Wisconsin Governor Scott Walker thanked the crowd of potential 2016 Republican presidential caucus attendees at Saturday’s “Iowa Freedom Summit” for praying for him when he was taking away the collective-bargaining rights of teachers and snowplow drivers and custodians in their neighboring state.
Texas Senator Ted Cruz built his campaign list by telling the crowd of conservative believers to text the word “Constitution” to a cellphone number associated with his campaign.
Dr. Ben Carson got heads spinning with his immigration calculus: “There wouldn’t be people coming here if there wasn’t a magnet… you have to reverse the polarity of that magnet.”
And former Pennsylvania Senator Rick Santorum trumped Carson by explaining that he’s not just bothered by people coming to the United States without proper documentation. “We also have a problem with legal immigration,” declared the guy who won the last round of Republican caucuses in Iowa.
So it went at Saturday’s cursory visit with actual voters by at least ten of the all-but-announced candidates for the 2016 Republican presidential nomination who are not topping the polls in Iowa—or across a country where Republicans continue to long nostalgically for Mitt Romney or another Bush. It was all good theater, but nothing more.
Everyone knew the real action wasn’t in Des Moines on Saturday.
It was in Palm Springs on Sunday.
Yes, Palm Springs in California—which, it should be noted, is not the first-caucus state or the first-primary state or the first-anything state on the 2016 Republican calendar.
Why? It was to Palm Springs that Walker, Cruz, Kentucky Senator Rand Paul and Florida Senator Marco Rubio traveled Sunday to bow and scrape before brothers Charles and David Koch — and their network of very rich conservative donors. Rubio set the tone for the session by announcing to the assembled billionaires and lesser millionaires that he had no taste for any of the “anti-business rhetoric” coming out of Washington these days.

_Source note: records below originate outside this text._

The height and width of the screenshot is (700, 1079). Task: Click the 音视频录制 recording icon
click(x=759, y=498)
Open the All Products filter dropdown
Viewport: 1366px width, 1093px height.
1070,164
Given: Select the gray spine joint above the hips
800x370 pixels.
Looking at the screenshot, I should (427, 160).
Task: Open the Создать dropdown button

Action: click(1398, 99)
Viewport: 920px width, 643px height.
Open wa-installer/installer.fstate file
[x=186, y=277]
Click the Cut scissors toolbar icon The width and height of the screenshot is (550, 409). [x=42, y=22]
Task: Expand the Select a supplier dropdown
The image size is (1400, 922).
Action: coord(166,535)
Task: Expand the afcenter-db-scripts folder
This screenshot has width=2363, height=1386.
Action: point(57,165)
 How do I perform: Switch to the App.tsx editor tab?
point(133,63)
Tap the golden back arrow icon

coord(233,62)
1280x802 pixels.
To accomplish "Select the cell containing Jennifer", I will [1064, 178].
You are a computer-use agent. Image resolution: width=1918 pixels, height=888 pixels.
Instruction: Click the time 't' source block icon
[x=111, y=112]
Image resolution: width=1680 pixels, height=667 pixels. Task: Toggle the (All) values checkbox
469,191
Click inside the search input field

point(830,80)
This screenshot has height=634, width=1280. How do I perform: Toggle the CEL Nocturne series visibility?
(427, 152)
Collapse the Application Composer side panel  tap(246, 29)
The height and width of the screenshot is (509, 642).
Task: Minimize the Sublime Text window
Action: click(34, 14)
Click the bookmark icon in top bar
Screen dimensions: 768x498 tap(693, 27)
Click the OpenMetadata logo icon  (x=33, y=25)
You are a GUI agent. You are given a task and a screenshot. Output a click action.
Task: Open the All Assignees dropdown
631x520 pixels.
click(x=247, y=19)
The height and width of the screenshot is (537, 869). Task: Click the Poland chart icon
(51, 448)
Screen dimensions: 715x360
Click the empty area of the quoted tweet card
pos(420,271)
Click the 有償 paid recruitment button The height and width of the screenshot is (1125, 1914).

The Kochs hold their annual winter gathering of oligarchs at a swank resort that is about as far from Iowa as you can get, yet invited presidential prospects are more than willing to fly into the warm embrace of the billionaire class. That’s because, while the Kochs are important, the Palm Springs meeting is about a lot more than brothers Charles and David — especially now. One of two yearly events at which the wealthiest conservatives from across the country come together to meet with rising right-wing “stars,” this year’s winter gathering was held as the 2016 Republican race is rapidly picking up steam.